Goal of the exercise: Restate each entry below exactly; pictures stay out of the copy.

(Stored data entries)
= Beginning of Section =
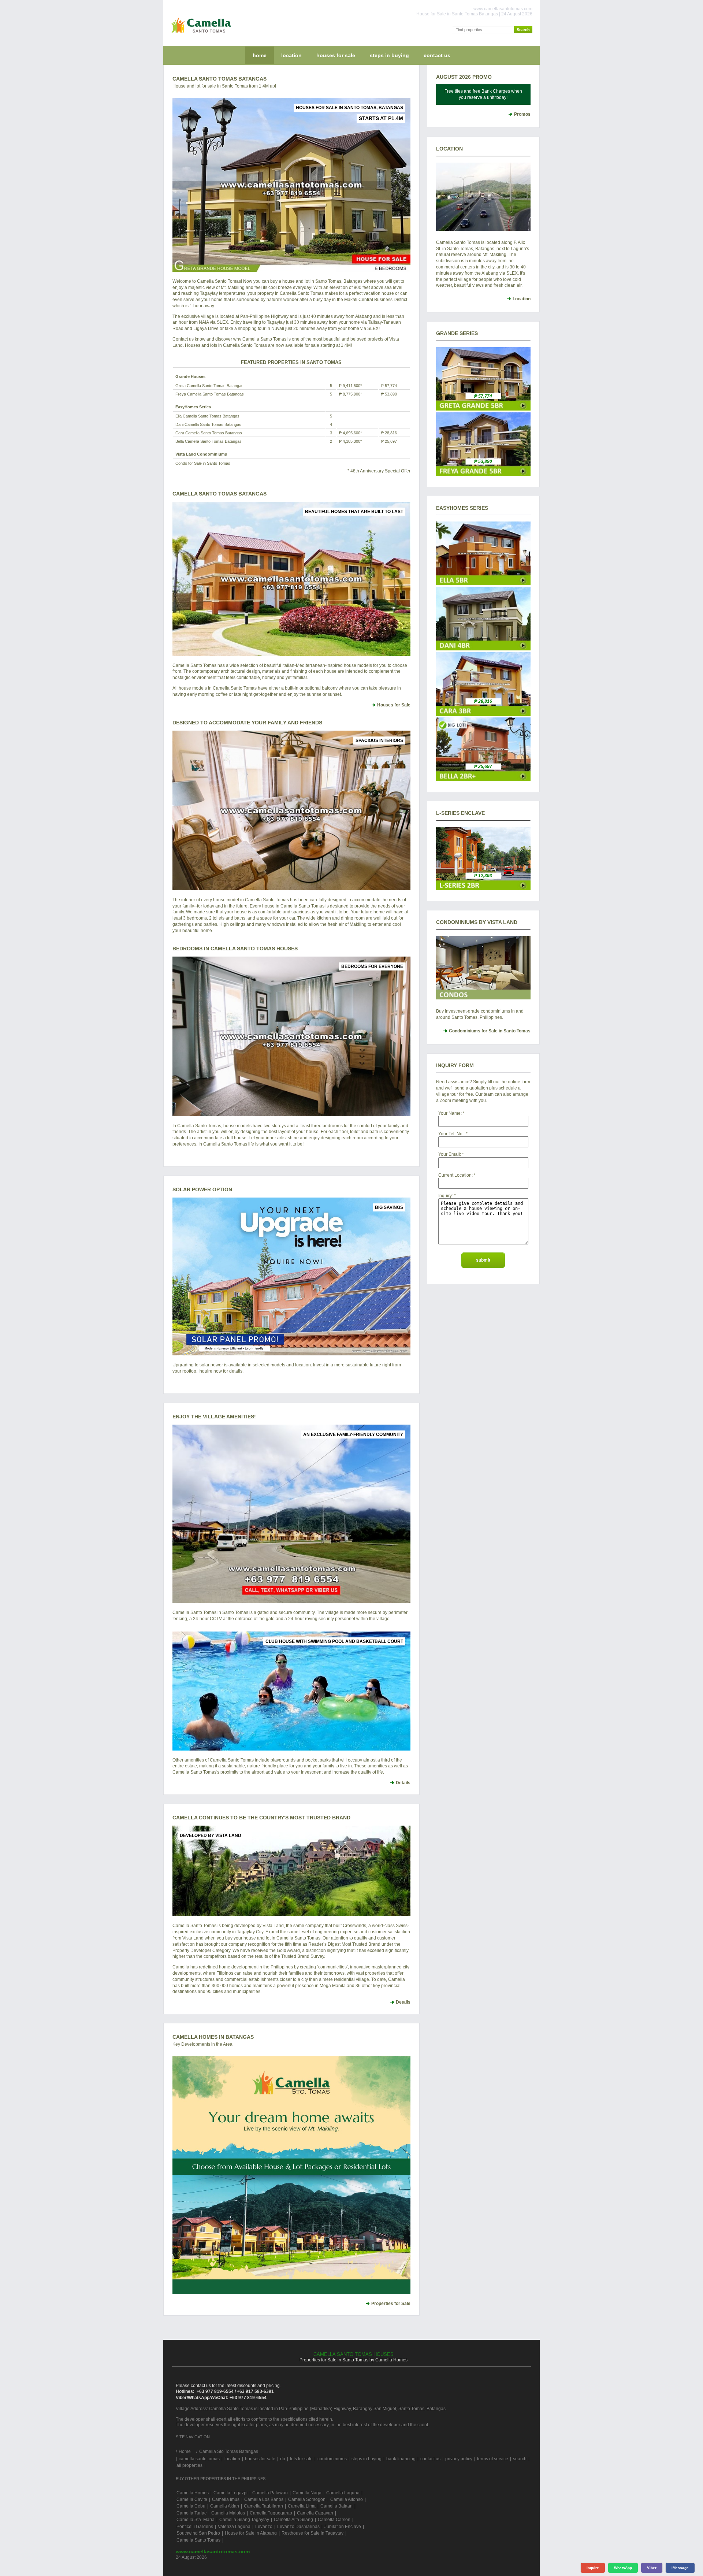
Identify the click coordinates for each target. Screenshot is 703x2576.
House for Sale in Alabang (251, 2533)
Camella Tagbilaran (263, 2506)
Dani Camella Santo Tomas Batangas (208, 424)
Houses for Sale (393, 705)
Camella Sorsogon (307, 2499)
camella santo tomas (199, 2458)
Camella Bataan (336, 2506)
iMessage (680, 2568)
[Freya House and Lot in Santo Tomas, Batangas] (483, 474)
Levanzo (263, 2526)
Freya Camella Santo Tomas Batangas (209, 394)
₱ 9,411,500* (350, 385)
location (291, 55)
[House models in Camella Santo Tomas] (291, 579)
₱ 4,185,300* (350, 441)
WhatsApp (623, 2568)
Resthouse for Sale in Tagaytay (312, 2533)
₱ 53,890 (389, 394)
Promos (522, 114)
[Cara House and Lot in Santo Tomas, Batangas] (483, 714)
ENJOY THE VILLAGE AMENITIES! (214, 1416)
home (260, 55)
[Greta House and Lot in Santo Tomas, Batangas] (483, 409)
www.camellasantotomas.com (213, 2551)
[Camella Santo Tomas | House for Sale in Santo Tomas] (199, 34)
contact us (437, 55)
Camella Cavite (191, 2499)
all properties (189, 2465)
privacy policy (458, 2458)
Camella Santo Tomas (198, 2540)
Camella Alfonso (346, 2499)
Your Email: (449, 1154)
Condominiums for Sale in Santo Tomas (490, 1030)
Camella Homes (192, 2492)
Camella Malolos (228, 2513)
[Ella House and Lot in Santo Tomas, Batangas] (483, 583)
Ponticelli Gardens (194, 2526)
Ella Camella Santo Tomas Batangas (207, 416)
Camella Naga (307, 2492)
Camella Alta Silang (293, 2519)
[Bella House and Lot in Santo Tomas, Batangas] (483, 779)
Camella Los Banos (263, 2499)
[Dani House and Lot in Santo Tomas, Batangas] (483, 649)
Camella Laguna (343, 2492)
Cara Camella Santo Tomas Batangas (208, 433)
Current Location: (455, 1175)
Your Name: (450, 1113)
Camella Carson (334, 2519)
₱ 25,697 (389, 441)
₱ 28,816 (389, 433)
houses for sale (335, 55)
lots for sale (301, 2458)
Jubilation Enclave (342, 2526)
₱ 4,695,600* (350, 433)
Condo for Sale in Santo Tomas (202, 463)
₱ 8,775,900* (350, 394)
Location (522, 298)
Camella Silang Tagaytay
= End of Section =
Output below:
Identify the click coordinates for each target. Screenshot is 703x2576.
House for Sale in Alabang (251, 2533)
Camella Tagbilaran (263, 2506)
Dani Camella Santo Tomas Batangas (208, 424)
Houses for Sale (393, 705)
Camella Sorsogon (307, 2499)
camella santo tomas (199, 2458)
Camella Bataan (336, 2506)
iMessage (680, 2568)
[Freya House and Lot in Santo Tomas, Batangas] (483, 474)
Levanzo (263, 2526)
Freya Camella Santo Tomas Batangas (209, 394)
₱ 9,411,500* (350, 385)
location (291, 55)
[House models in Camella Santo Tomas] (291, 579)
₱ 4,185,300* (350, 441)
WhatsApp (623, 2568)
Resthouse for Sale in Tagaytay (312, 2533)
₱ 53,890 (389, 394)
Promos (522, 114)
[Cara House and Lot in Santo Tomas, Batangas] (483, 714)
ENJOY THE VILLAGE AMENITIES! (214, 1416)
home (260, 55)
[Greta House and Lot in Santo Tomas, Batangas] (483, 409)
www.camellasantotomas.com (213, 2551)
[Camella Santo Tomas | House for Sale in Santo Tomas] (199, 34)
contact us (437, 55)
Camella Cavite (191, 2499)
all properties (189, 2465)
privacy policy (458, 2458)
Camella Santo Tomas (198, 2540)
Camella Alfonso (346, 2499)
Your Email: (449, 1154)
Condominiums for Sale in Santo Tomas (490, 1030)
Camella Homes (192, 2492)
Camella Malolos (228, 2513)
[Ella House and Lot in Santo Tomas, Batangas] (483, 583)
Ponticelli Gardens (194, 2526)
Ella Camella Santo Tomas Batangas (207, 416)
Camella Naga (307, 2492)
Camella Alta Silang (293, 2519)
[Bella House and Lot in Santo Tomas, Batangas] (483, 779)
Camella Los Banos (263, 2499)
[Dani House and Lot in Santo Tomas, Batangas] (483, 649)
Camella Laguna (343, 2492)
Cara Camella Santo Tomas Batangas (208, 433)
Current Location: (455, 1175)
Your Name: (450, 1113)
Camella Carson (334, 2519)
₱ 25,697 (389, 441)
₱ 28,816 (389, 433)
houses for sale (335, 55)
lots for sale (301, 2458)
Jubilation Enclave (342, 2526)
₱ 4,695,600* (350, 433)
Condo for Sale in Santo Tomas (202, 463)
₱ 8,775,900* (350, 394)
Location (522, 298)
Camella Silang Tagaytay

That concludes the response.